::: Quoted text :::
In Lamprell v. Billericay Union[24], an action for additional work, to which want of written directions from the architects was a complete answer so far as such claim depended on the deed, Rolfe, B., delivering the judgment of the Court, says:

But it was suggested at the bar, that though for want of written instructions the plaintiff might have no remedy under the deed, yet, as the defendants had, accepted the additional works, and so had the full benefit of them, the plaintiff had a right to be paid on a quantum meruit independently of the deed. The case of Lucas v. Godwin[25] was relied upon. But there the defendant was an individual capable of making a new contract by parol, as he might think fit, whereas here the defendants are a corporate body incapable of contracting otherwise than by deed. We adhere on this subject to the doctrine laid down by this court, in The Mayor of Ludlow v. Charlton[26], and subsequently acted on in the Common Pleas in Arnold v. The Mayor of Poole[27], and by the Court of Queens Bench, in Paine v. The Strand Union[28]. The principle of those cases clearly exempts the present defendants from all liability as to the matters in question in this action, except such as arose by instrument under their seal.
::: Data extract :::
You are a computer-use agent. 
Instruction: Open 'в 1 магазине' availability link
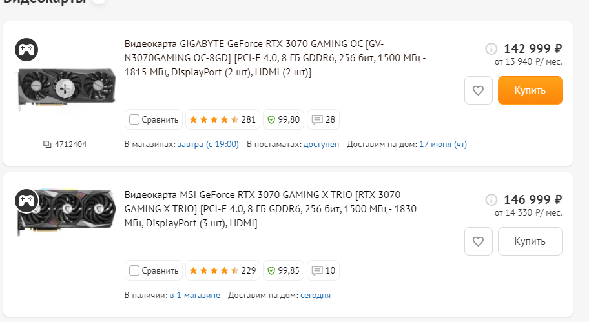point(194,295)
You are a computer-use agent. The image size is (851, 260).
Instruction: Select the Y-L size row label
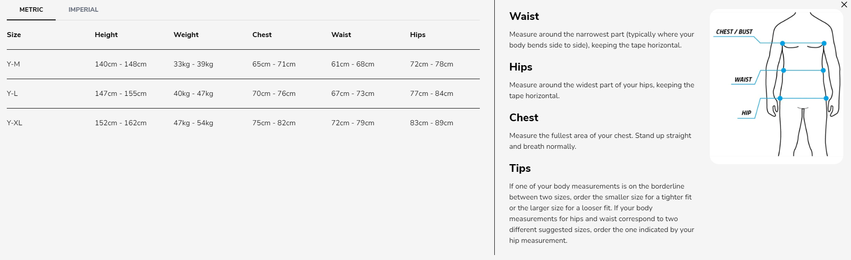pyautogui.click(x=12, y=94)
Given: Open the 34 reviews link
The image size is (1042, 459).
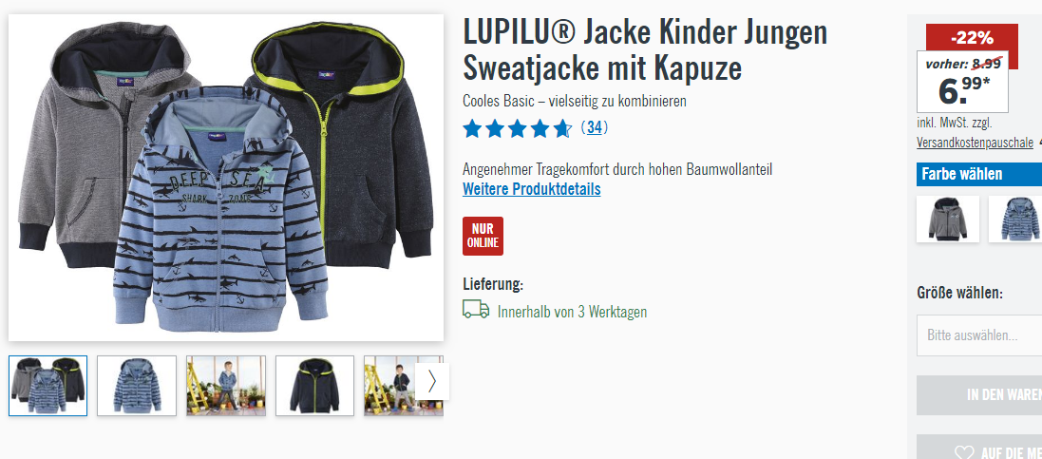Looking at the screenshot, I should (x=594, y=127).
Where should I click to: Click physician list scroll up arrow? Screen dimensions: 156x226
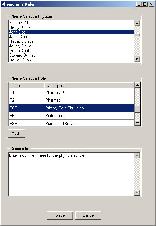[137, 23]
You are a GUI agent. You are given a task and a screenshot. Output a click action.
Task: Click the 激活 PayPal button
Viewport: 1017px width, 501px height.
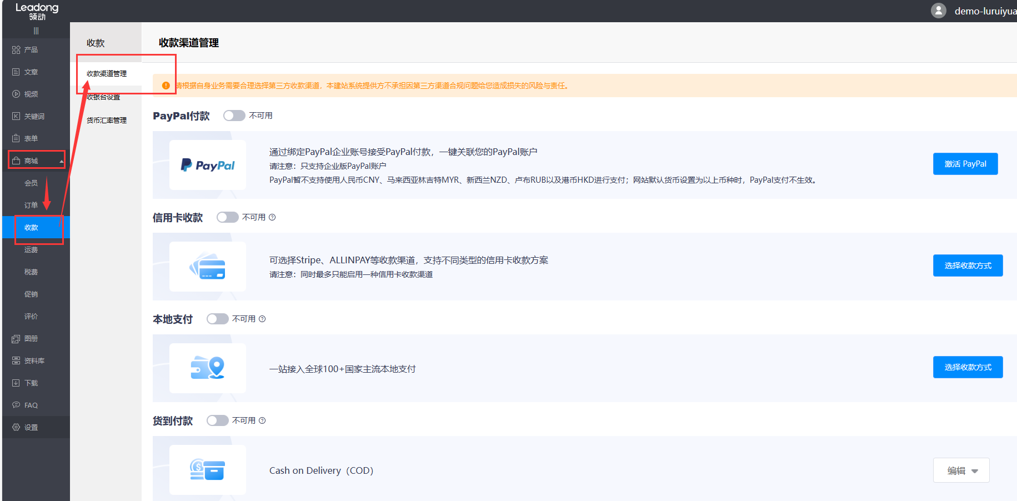[965, 164]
:::
List every court case named in the legal excerpt above.

## [In response]
- Lamprell v. Billericay Union
- Lucas v. Godwin
- The Mayor of Ludlow v. Charlton
- Arnold v. The Mayor of Poole
- Paine v. The Strand Union